Pour les verbes, leur conjugaison repose sur des désinences qui varient à toutes les personnes de tous les temps et de tous les modes. Elle n’en finit plus. On y trouve, outre l’impératif, l’optatif, le supin et les gérondifs, des futurs parfaits et imparfaits. Les adverbes ne se comptent point ; je ne conçois pas d’idiome plus riche en interjections. Elles expriment l’affirmation, le doute, l’hyperbole, toutes les sensations et tous les sentimens dont notre corps et notre âme sont susceptibles. Si l’Indien s’écrie : Acau ! c’est qu’il étouffe de chaleur ; Achallah ! c’est qu’il admire. Appelle-t-il son maître ? Allayma ! S’adresse-t-il à Dieu ? Cacyan ! Réclame-t-il du secours ? Aha ! Quand ses maîtres se battent, il les entourage de son Ahallim ! La bataille terminée, il murmure Hu are (Amen). Nous sommes loin du goddam, dont Figaro faisait le passe-partout de l’Angleterre. Leur syntaxe semble moins compliquée ; toutes les phrases sont à peu près construites sur le patron suivant : d’abord l’interjection, puis le sujet au nominatif, toujours précédé de l’adjectif invariable, puis l’adverbe, le régime à l’accusatif, au datif ou à l’ablatif, enfin le verbe, sur lequel retombe le poids de la phrase. Je ne parlerai point des prépositions et des particules. Leur nombre eût réjoui Mme Dacier. On en énumère jusqu’à cent trente-cinq. Dans la prononciation, l’accent porte ordinairement sur la pénultième.

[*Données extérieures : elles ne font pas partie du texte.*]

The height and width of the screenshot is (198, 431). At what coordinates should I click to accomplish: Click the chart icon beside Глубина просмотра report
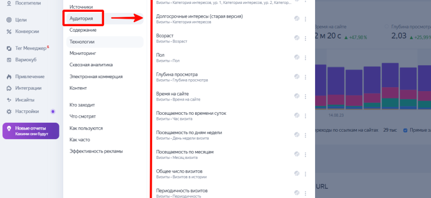[296, 77]
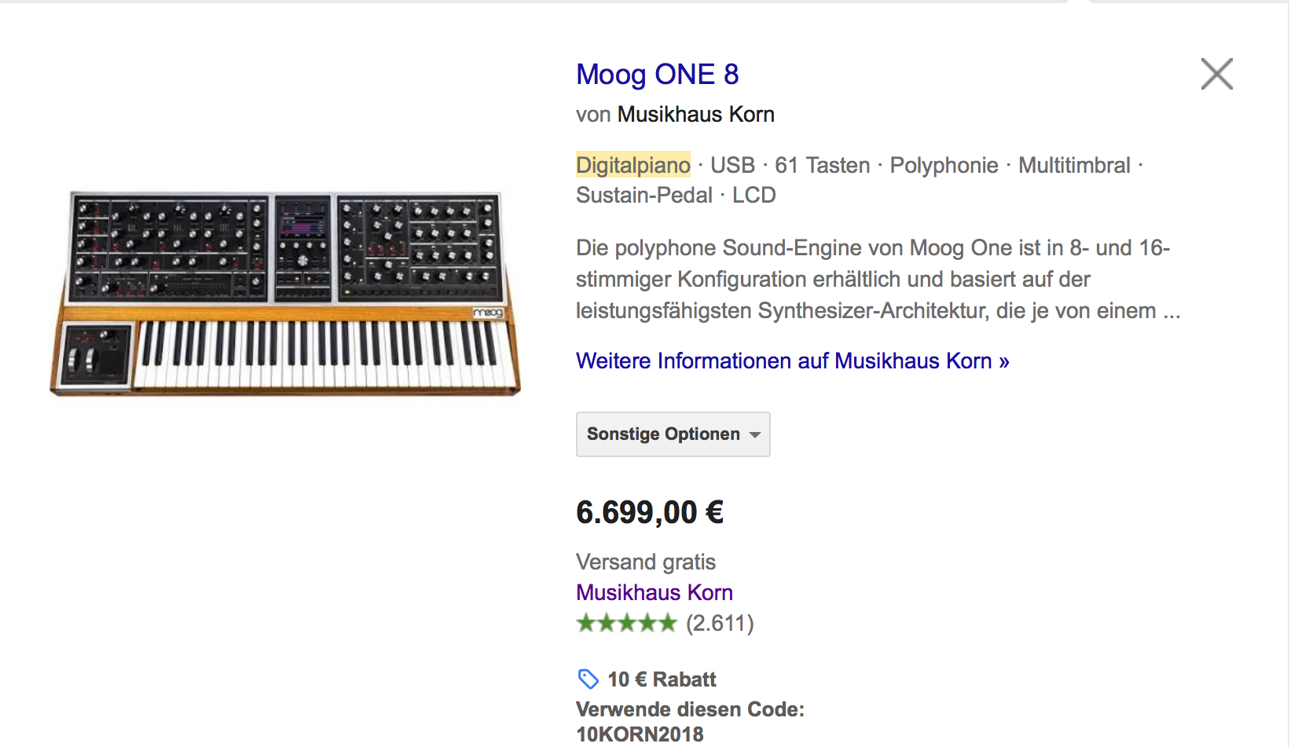The height and width of the screenshot is (747, 1309).
Task: Select the Multitimbral attribute
Action: (1074, 165)
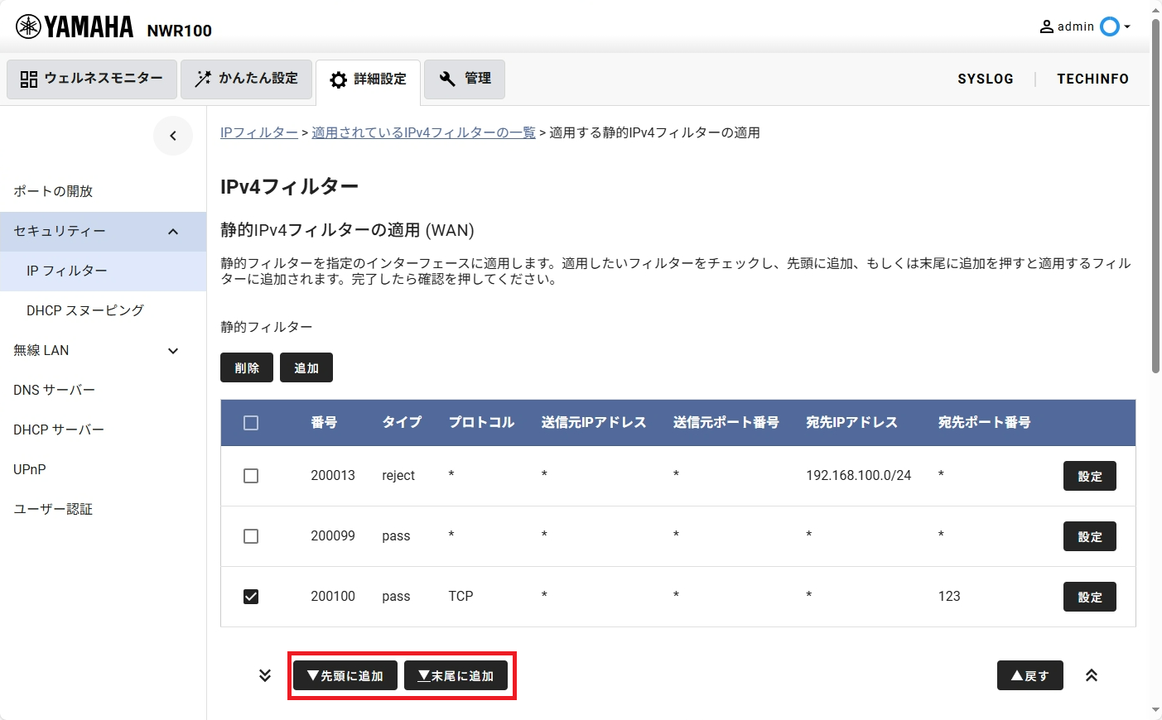Click the 詳細設定 gear icon
Image resolution: width=1162 pixels, height=720 pixels.
point(339,79)
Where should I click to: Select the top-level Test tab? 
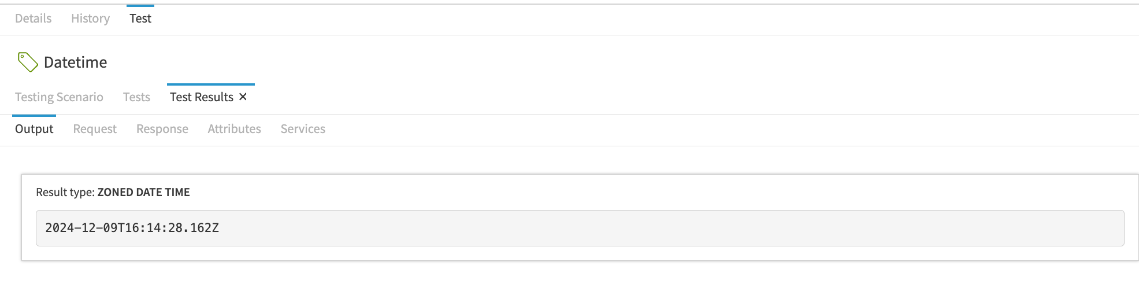tap(140, 19)
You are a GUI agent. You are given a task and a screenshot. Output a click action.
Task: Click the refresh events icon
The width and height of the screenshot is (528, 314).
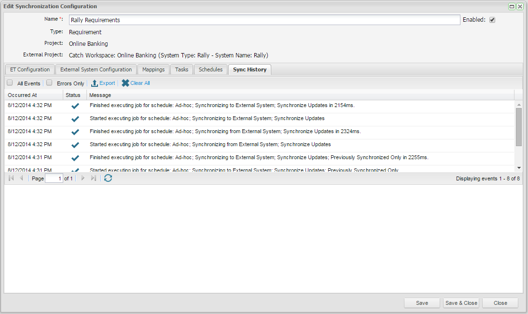[x=108, y=178]
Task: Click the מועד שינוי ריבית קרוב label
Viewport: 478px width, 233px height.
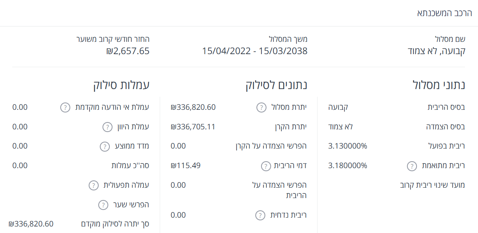Action: pyautogui.click(x=432, y=185)
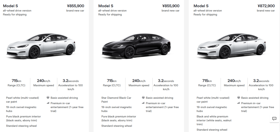The height and width of the screenshot is (132, 280).
Task: Open the Model S title of the black car
Action: (106, 6)
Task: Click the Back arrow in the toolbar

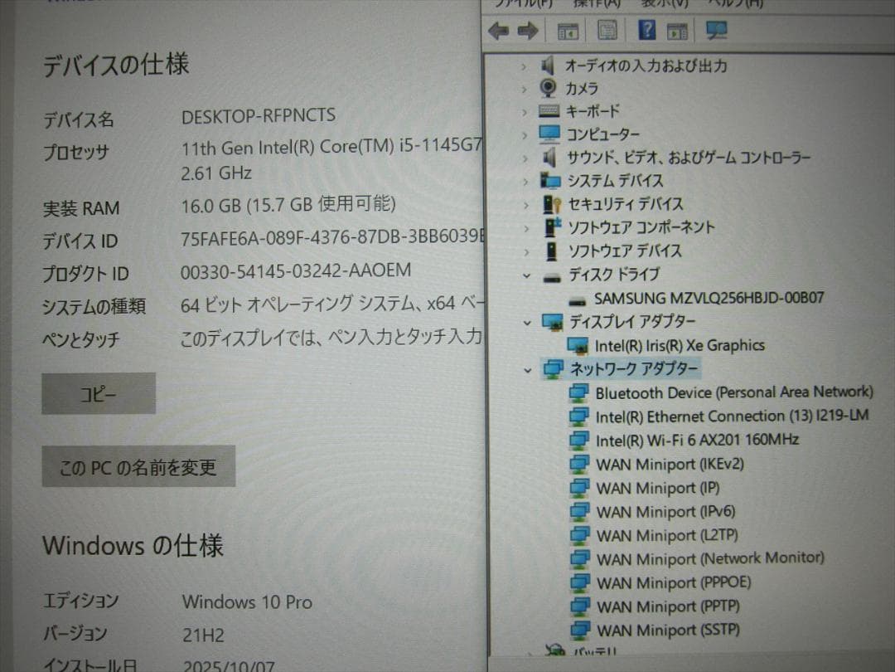Action: [x=497, y=31]
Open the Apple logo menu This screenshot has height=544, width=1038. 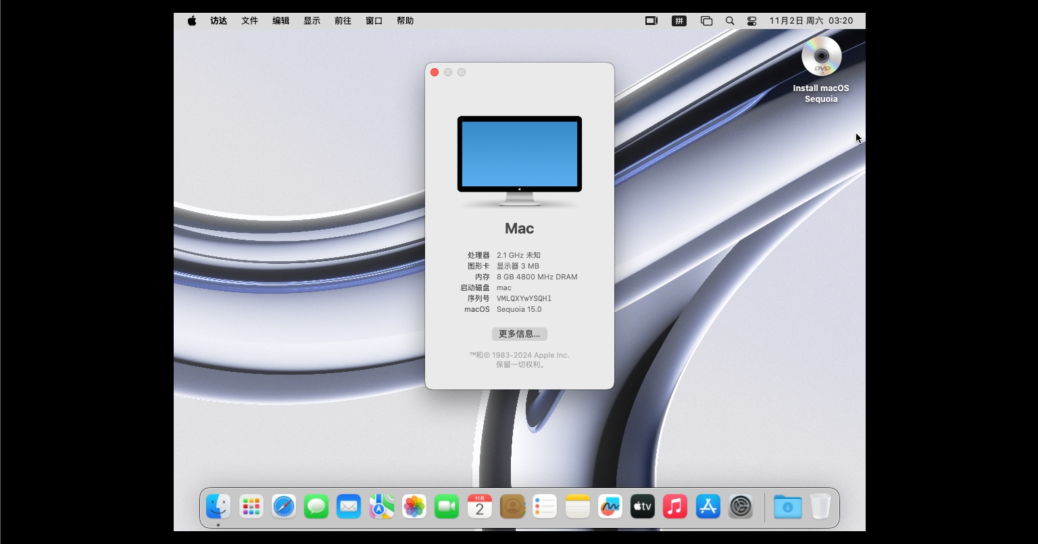pos(192,21)
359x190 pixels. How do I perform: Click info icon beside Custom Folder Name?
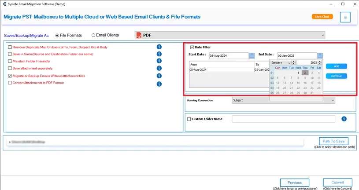click(x=344, y=119)
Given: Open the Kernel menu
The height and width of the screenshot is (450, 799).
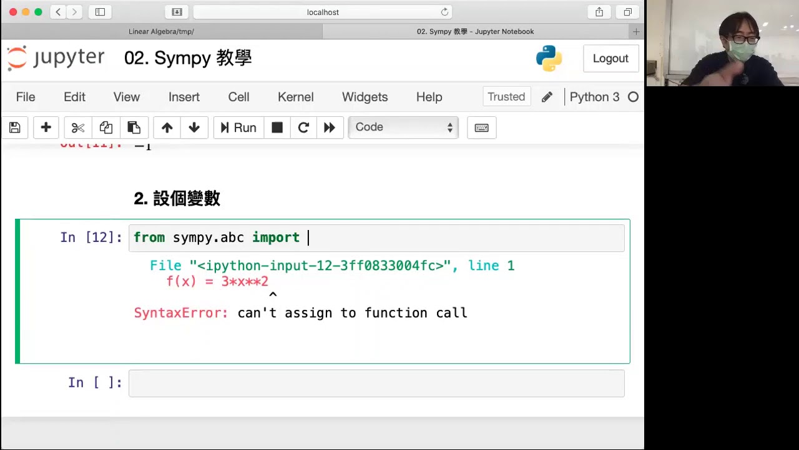Looking at the screenshot, I should click(295, 97).
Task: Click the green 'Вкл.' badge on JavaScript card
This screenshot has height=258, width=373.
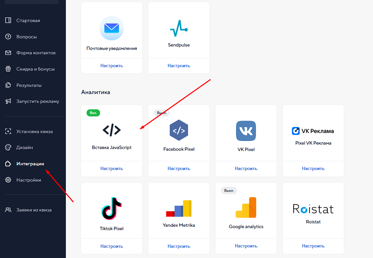Action: pyautogui.click(x=93, y=113)
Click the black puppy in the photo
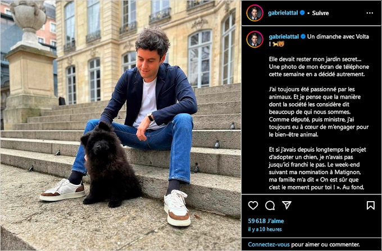382x251 pixels. (110, 165)
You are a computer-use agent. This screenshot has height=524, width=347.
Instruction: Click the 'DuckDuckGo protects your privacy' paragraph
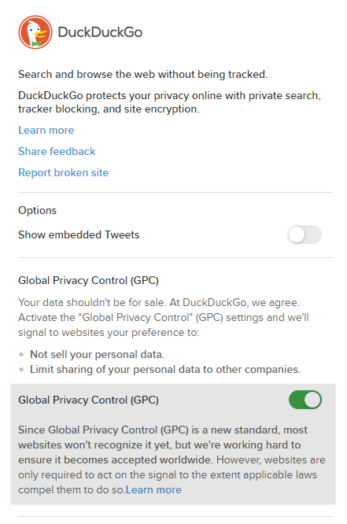pos(169,102)
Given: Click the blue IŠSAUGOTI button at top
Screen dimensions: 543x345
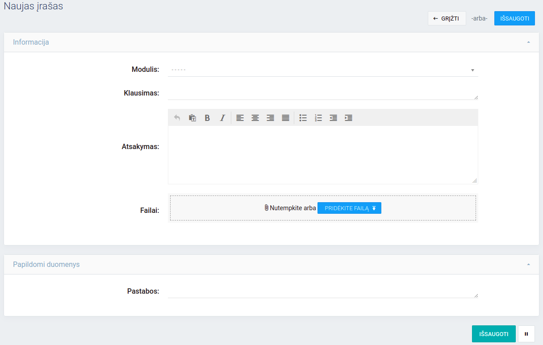Looking at the screenshot, I should pos(514,18).
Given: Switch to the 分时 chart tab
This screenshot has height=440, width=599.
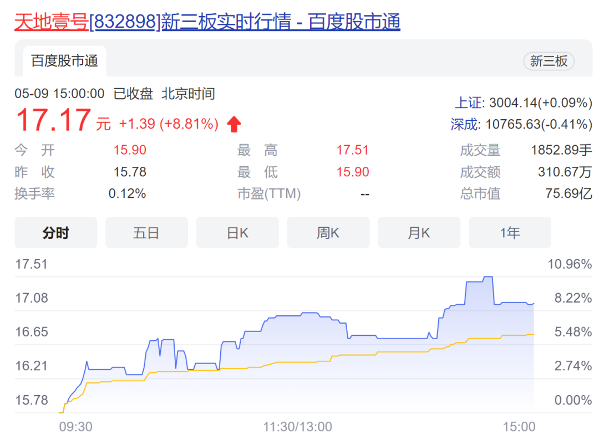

Les syllabes se juxtaposent les unes aux autres, forment des mots longs, indéfiniment longs, des mots invertébrés. Leur longueur, chantante et monotone, fait une langue délicieuse de mélancolie. Les paroles y sont comme d’amples voiles, où la pensée, chastement drapée, s’efface et dérobe ses contours. L’Indien se berce du rythme de ses vocables : il s’y attarde et s’y oublie. Si le crépuscule parlait, il parlerait quichua. Toutes les sonorités en ont une douceur charmante. Les plus vives ressemblent à des échos mourans. Imaginez une mélodie d’instrumens à cordes, que couperaient par intervalles des sons décor lointain. Du moins, c’est l’impression que m’ont laissée leurs dialogues, ou, si vous aimez mieux, leurs échanges de monologues.